Taylor Series based Sin() implementation using templates C++

Question

I am working on an implementation of the sin() function based on the taylor series using templates. My code so far goes as follows:

template<unsigned I>
struct factorial{
    enum{  
    value = I * factorial<I -1>::value
    };
};
template<>
struct factorial<0>
{
    enum{ value = 1};
};
template<unsigned pow>
inline double power(double const& value){
    return value * power<pow-1>(value);
}
template<>
inline double power<1>(double const& value){
    return value;
}
template <unsigned term>
inline double taylor_sine_term(double const& x) {
    return (power<term>(-1) / factorial<(2*term)+1>::value) * power<(2*term)+1>(x);
}

The issue I am having is creating the function to use the taylor_sine_term function to expand the series for N number of terms.The function would be functionally equivalent to the following.

template<unsigned terms>
inline double taylor_sine(double const& x){
    return taylor_sine_term<1>(x)+taylor_sine_term<2>(x) + ... + taylor_sine_term<terms>(x);
}

Basically I need to figure out a way to generate a sequence of integer constants that can be used as the term number template parameter in the taylor_sine_term function for N number of terms and sum them all together. The result will expand into the full taylor series for N number of terms. The problem is I don't know where to start.
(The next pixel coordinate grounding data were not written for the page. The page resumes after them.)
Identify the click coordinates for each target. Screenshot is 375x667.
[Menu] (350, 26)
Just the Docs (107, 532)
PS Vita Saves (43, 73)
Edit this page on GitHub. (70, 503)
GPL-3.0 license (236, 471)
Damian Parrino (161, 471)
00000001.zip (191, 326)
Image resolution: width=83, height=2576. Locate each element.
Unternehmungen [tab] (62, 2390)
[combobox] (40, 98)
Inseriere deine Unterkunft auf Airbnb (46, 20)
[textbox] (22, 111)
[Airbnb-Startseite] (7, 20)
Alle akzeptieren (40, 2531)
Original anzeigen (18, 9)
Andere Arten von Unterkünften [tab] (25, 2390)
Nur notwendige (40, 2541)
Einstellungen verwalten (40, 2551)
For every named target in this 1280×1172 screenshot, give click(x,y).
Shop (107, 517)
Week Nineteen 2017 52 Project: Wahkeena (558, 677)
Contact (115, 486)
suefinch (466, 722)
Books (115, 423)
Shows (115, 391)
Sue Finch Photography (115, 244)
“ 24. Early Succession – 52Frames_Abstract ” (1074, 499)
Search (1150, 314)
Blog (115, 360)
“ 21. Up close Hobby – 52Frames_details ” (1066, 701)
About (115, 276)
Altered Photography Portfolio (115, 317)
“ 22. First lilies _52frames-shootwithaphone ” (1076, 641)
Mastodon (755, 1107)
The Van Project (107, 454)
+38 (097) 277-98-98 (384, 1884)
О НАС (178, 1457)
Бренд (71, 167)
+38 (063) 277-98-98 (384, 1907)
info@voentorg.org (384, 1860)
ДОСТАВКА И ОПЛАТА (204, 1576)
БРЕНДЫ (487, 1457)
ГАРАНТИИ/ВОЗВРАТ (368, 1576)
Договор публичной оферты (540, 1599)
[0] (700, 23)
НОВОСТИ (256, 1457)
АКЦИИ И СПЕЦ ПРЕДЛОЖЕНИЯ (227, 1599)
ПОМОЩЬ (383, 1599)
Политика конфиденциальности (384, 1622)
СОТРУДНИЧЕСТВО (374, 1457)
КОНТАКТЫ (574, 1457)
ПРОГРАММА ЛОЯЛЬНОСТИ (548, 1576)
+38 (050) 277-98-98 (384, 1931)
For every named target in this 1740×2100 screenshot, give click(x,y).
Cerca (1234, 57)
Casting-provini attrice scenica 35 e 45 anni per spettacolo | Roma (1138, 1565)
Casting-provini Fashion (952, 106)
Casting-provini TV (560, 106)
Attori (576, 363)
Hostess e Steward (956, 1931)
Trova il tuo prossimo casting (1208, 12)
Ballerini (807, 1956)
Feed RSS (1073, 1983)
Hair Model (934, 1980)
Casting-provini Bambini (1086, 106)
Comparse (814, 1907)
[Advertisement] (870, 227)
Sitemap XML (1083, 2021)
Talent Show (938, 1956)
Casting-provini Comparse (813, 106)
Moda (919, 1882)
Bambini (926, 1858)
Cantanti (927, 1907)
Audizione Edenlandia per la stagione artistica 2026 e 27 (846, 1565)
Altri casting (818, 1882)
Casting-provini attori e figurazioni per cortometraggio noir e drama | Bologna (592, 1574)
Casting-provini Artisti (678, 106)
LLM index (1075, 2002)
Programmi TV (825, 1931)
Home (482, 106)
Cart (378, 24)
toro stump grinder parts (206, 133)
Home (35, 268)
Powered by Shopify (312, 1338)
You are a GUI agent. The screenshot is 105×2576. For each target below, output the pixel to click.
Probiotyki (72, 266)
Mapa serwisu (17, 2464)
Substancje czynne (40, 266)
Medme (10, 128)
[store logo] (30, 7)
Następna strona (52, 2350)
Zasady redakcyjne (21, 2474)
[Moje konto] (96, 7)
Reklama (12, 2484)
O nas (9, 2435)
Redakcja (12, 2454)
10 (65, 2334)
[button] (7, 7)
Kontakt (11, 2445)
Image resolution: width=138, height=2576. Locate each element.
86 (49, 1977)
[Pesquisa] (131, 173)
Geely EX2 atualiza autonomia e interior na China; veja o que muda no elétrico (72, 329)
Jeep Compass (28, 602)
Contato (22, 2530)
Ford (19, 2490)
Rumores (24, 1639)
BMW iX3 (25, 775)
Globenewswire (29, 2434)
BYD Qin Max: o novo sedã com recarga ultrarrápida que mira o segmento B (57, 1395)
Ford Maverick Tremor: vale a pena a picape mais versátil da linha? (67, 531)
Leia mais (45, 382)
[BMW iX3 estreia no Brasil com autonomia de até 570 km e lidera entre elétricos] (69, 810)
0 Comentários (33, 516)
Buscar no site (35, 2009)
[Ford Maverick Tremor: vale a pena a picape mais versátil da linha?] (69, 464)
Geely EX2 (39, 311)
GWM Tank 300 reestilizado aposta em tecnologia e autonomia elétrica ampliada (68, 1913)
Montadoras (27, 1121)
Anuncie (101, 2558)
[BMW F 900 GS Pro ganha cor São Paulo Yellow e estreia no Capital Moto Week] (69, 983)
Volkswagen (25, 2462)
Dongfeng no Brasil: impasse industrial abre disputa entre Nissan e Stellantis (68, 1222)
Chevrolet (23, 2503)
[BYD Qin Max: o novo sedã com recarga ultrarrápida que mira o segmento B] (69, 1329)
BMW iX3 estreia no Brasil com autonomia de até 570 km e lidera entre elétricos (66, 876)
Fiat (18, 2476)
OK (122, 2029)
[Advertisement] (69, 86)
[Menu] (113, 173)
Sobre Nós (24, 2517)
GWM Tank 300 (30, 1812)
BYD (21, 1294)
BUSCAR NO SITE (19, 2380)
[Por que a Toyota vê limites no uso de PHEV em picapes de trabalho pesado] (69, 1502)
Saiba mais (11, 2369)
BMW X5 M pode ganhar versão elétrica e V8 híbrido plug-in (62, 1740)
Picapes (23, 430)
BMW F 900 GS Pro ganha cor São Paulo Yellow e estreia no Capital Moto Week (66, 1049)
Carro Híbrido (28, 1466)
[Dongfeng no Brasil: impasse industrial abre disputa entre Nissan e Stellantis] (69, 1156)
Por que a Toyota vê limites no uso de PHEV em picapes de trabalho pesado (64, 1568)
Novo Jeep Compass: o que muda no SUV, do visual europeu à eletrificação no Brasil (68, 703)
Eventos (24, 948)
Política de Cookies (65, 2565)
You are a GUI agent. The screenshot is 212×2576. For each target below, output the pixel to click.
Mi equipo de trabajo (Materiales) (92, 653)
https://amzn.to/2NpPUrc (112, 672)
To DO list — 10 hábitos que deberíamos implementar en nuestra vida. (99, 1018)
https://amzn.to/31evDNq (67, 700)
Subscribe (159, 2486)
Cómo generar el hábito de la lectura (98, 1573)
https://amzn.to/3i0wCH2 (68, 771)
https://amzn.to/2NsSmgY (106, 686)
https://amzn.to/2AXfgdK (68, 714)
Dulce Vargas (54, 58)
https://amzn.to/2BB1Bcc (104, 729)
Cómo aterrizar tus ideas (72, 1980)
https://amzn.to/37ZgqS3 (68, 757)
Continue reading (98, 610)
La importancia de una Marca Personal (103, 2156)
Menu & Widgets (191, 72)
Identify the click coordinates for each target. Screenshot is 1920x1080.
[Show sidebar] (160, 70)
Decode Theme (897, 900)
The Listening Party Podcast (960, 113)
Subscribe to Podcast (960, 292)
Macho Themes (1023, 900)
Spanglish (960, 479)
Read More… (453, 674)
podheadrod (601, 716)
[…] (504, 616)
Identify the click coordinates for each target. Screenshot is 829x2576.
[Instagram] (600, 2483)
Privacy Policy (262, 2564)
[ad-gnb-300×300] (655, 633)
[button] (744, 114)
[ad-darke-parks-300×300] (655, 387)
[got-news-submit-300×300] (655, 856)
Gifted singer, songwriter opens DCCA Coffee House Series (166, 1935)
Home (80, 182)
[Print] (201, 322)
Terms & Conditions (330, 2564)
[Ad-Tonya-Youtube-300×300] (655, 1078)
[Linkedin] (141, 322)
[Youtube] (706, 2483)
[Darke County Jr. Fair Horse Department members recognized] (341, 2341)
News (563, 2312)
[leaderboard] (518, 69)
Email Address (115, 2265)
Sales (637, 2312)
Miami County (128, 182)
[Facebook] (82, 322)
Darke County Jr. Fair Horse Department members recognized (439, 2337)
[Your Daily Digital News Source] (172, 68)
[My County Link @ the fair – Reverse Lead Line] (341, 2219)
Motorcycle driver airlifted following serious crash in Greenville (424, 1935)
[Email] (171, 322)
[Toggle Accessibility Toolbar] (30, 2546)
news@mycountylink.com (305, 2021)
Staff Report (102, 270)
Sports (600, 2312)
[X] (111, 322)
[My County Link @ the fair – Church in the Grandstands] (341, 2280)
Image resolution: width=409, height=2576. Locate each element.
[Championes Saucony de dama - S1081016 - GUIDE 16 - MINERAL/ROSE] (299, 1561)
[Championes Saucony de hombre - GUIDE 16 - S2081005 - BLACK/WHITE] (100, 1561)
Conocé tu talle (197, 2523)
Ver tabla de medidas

Any help is appreciated, Thanks.

Answer 1

Same way you wrote the other ones: a recursive case and a base case:

template<unsigned terms>
inline double taylor_sine(double const& x) {
    return taylor_sine_term<terms>(x) + // current term
           taylor_sine<terms-1>(x);     // rest of terms
}

template <>
inline double taylor_sine<0>(const double& x) {
    return taylor_sine_term<0>(x);
}

Alternatively, you could use the index sequence trick to get all of them:

template <unsigned terms>
inline double taylor_sine(double const& x) {
    return taylor_sine(x, std::make_index_sequence<terms+1>{});
}

template <unsigned terms, size_t... Is>
inline double taylor_sine(const double& x, std::index_sequence<Is...> ) {
    double res = 0.0;
    for (double t : {taylor_sine_term<Is>(x)...}) {
        res += t;
    }
    return res;

    /* or in C++17
    return (taylor_sine_term<Is>(x) + ...);
    */
}

Note that you should change your base case on power to be power<0>.

Answer 2

It sounds like you want a recursively defined template

template<unsigned terms>
inline double taylor_sine(double const& x){
    return taylor_sine<terms-1>(x)+taylor_sine_term<terms>(x);
}

Then you would want to specialize for either 0 or 1 to terminate. But I think you can't specialize the function template, so you would need to bury that all in a functor template, which you can specialize.